#### [GIVEN PROBLEM A]
In the fan-fiction review, reproduce the stretch from "Story Plot/Idea Rating: 10/10" through "was overall enjoyable.", substituting "inventive" for "imaginative".
#### [GIVEN PROBLEM B]
Answer these questions from the fan-fiction review:
(i) What punctuation rating is given?
(ii) Which program is suggested for checking the work?
(iii) What spelling rating is given?
___ EXCERPT ___
Postby xLilacVixenx » December 22nd, 2010, 12:43 pm

Lilac Vixen's Fan-Fiction Review



Story Plot/Idea Rating: 10/10

This is a very imaginative and clever take on Kopa's absence from the movie. The script was perfect, and it was overall enjoyable.


Punctuation Rating: 8 1/2 / 10

I would have given you a 9/10 rating, but I noticed a few punctuation errors. As Azdgari said, I saw some unnecessary commas, and some areas missing commas; especially where Kopa was talking directly to Simba. Nothing too bad...some here and there.

Grammer Rating: 10/10

I saw no flaws in the grammer. {Or at least in general}

Spelling Rating: 7/10

I am sorry to say that your spelling rating could have been higher if you wrote a little slower. There was one particular scene where I found countless errors. This could just be from real-life problems or you just need to have a spell check. Microsoft Word is an excellent program to check your work; just copy and paste it into Word and you can correct your errors. Oh, and it's spelled "Hakuna Matata". ;)
___ RECORDED INFORMATION ___
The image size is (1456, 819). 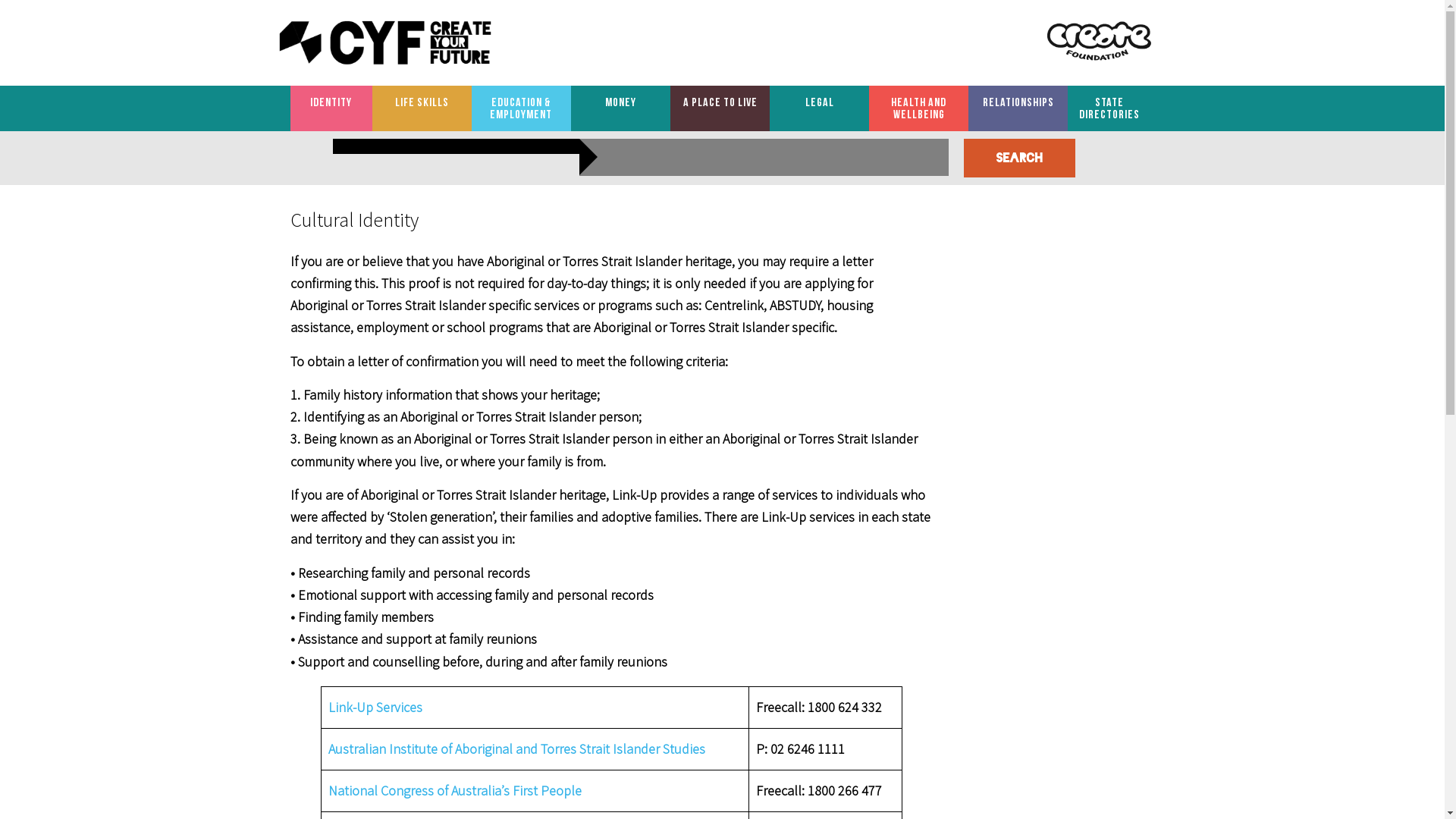 What do you see at coordinates (1019, 158) in the screenshot?
I see `'Search'` at bounding box center [1019, 158].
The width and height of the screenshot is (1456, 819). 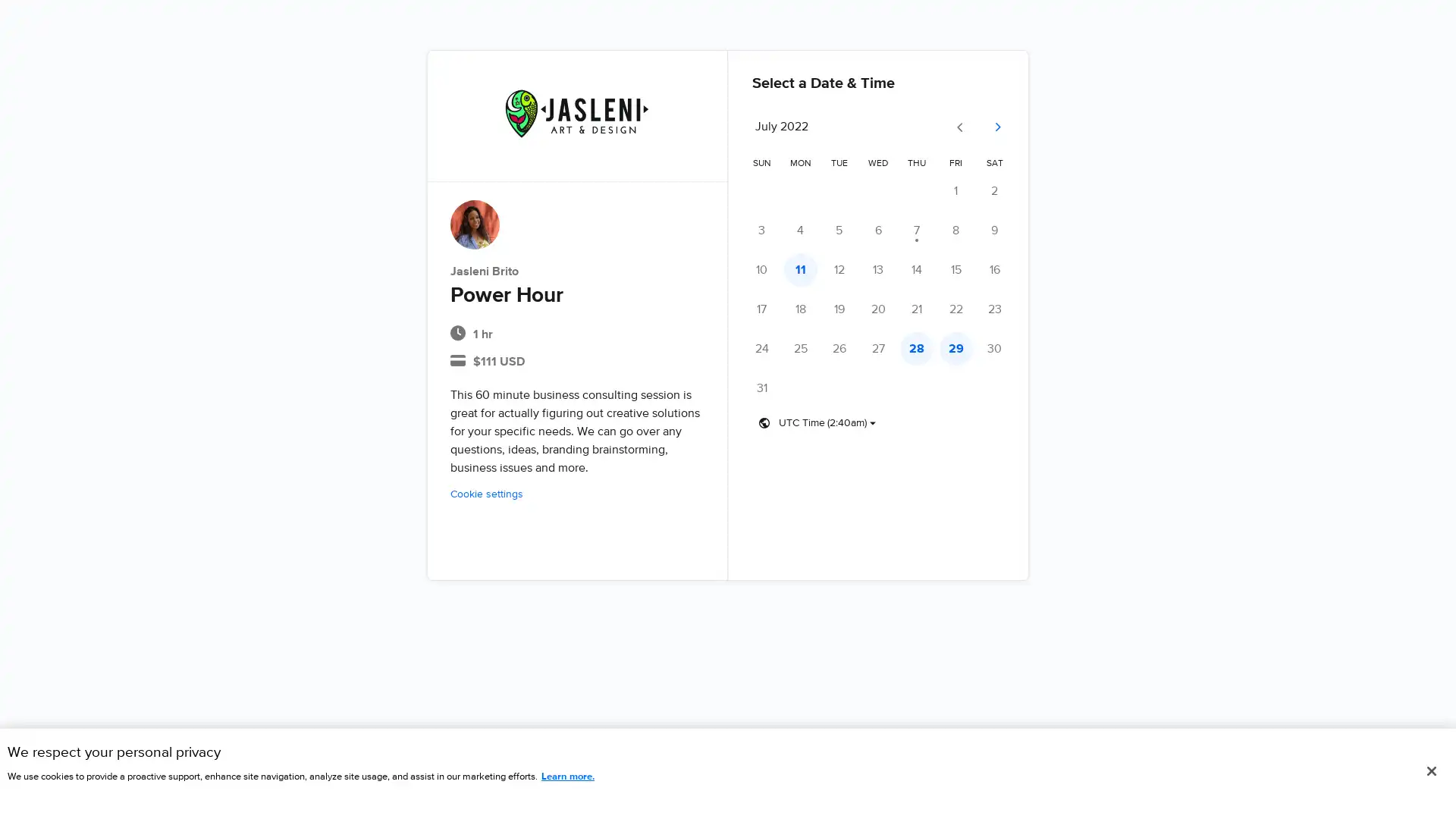 I want to click on Tuesday, July 19 - No times available, so click(x=839, y=309).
___
#### [TASK RESULT A]
Story Plot/Idea Rating: 10/10

This is a very inventive and clever take on Kopa's absence from the movie. The script was perfect, and it was overall enjoyable.

#### [TASK RESULT B]
(i) 8 1/2 / 10
(ii) Microsoft Word
(iii) 7/10